AGENTS.md Template for Horizontal Scaling Strategy
AGENTS.md Template for horizontal scaling strategy to govern AI coding agents in multi-agent orchestration, with explicit roles, handoffs, and tool governance.
Target User
Engineering leaders, platform teams, AI infra engineers
Use Cases
- Define an AGENTS.md for horizontal scaling of AI coding agents
- Coordinate planning across planner and implementer in multi-agent orchestration
- Enforce tool governance and security in scaling deployments
Markdown Template
AGENTS.md Template for Horizontal Scaling Strategy
# AGENTS.md
Project Role
- Product owner / AI infra lead, responsible for the horizontal scaling strategy and governance.
Agent roster and responsibilities
- Planner: defines macro-tasks, timing, dependencies, resource constraints, and multi-agent orchestration plan.
- Implementer: develops agent logic, interfaces to tools, and produces artifacts ready for review and testing.
- Tester: executes unit/integration tests, simulates scaling scenarios, validates result quality.
- Researcher: gathers domain requirements, data sources, and external constraints.
- Reviewer: performs code and plan reviews, enforces standards and safety checks.
- Domain Specialist: ensures domain-specific rules and compliance are respected.
- Orchestrator / Supervisor: oversees health, triggers handoffs, enforces policies, and handles escalation.
Supervisor or orchestrator behavior
- Monitors progress, enforces guardrails, routes work between agents, and escalates risk to humans when needed.
- Maintains a single source of truth for decisions, tasks, and artifacts.

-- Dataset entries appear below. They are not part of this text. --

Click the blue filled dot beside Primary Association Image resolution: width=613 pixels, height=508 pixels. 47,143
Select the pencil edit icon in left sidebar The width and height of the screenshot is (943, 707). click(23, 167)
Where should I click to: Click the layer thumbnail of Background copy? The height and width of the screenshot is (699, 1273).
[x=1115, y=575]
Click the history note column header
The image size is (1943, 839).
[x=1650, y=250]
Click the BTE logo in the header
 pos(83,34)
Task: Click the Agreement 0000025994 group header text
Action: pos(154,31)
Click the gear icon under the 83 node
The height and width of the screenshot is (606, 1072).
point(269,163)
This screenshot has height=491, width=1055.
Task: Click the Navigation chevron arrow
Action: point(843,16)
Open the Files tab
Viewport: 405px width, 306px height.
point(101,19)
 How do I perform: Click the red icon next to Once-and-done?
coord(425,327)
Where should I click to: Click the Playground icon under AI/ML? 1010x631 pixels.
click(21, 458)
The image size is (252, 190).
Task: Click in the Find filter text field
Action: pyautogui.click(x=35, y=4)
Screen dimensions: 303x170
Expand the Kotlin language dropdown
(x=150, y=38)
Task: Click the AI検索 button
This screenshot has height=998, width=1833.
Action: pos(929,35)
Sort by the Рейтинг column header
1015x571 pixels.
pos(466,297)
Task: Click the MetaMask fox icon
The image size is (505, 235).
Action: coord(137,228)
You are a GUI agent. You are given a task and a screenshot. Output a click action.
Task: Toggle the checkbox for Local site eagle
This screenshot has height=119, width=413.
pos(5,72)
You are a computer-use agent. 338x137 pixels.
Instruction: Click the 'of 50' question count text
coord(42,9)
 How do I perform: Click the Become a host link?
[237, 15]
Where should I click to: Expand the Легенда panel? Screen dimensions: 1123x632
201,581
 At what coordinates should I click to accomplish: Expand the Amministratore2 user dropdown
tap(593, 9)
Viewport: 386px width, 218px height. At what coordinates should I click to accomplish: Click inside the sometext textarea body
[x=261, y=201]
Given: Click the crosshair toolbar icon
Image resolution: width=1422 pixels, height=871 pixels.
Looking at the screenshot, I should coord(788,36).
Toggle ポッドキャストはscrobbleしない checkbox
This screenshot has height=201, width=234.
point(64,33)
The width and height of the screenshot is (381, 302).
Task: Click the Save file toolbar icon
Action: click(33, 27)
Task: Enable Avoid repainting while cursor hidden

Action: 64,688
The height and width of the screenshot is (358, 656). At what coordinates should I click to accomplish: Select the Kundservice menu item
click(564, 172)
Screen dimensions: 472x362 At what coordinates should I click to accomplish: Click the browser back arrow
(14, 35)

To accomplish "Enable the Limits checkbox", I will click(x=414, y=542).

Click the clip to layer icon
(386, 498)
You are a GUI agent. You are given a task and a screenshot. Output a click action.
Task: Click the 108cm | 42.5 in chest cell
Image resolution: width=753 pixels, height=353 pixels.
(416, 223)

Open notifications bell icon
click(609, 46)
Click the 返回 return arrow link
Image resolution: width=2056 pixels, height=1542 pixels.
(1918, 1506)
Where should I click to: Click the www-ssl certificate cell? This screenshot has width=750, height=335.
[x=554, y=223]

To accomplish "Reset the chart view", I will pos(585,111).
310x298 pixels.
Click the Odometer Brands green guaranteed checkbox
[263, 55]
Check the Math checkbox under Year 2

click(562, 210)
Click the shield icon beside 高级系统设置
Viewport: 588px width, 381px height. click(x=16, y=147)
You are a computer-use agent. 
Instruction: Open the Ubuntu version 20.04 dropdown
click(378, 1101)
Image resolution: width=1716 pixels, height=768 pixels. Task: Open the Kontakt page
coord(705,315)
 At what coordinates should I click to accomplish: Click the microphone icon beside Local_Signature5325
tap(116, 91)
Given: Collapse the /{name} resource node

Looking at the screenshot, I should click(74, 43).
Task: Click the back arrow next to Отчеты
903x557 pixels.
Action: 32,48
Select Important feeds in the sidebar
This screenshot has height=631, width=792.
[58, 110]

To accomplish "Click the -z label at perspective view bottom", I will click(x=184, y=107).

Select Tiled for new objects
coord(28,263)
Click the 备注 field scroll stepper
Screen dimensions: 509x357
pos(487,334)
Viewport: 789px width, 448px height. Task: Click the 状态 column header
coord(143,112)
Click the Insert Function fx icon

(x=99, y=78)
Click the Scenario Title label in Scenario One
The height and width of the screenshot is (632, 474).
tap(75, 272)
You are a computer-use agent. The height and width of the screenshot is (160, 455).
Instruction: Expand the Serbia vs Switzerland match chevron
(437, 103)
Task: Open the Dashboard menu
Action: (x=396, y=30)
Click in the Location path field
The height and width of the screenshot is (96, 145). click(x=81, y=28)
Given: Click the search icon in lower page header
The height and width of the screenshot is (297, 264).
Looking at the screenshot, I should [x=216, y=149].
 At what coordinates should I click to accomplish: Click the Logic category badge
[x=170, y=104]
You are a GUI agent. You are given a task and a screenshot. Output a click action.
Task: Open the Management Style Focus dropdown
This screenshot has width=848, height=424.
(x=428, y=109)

Handoff rules between agents
- Planner -> Implementer: hand off task plan, input data, and acceptance criteria; provide memory and source citations.
- Implementer -> Tester: hand off artifacts, test plans, and expected outcomes.
- Tester -> Reviewer: hand off test results and recommended changes.
- Reviewer -> Planner: approve changes or request rework; log decisions in memory.
Context, memory, and source-of-truth rules
- All decisions are stored in a memory store with citations to data sources.
- Use a single canonical context per task; avoid diverging contexts across agents.
- Source-of-truth must be traceable to inputs (data sources, API responses, logs).
Tool access and permission rules
- Tools: read_data, write_repo, run_tests, call_api, access_secrets (restricted to approved scopes).
- Secrets must be retrieved from a secure store; never hard-code credentials.
- Changes to production systems require a formal approval gate.
Architecture rules
- Prefer modular, stateless agents with clear input/output contracts.
- Avoid global mutable state; use event-driven memory with versioning.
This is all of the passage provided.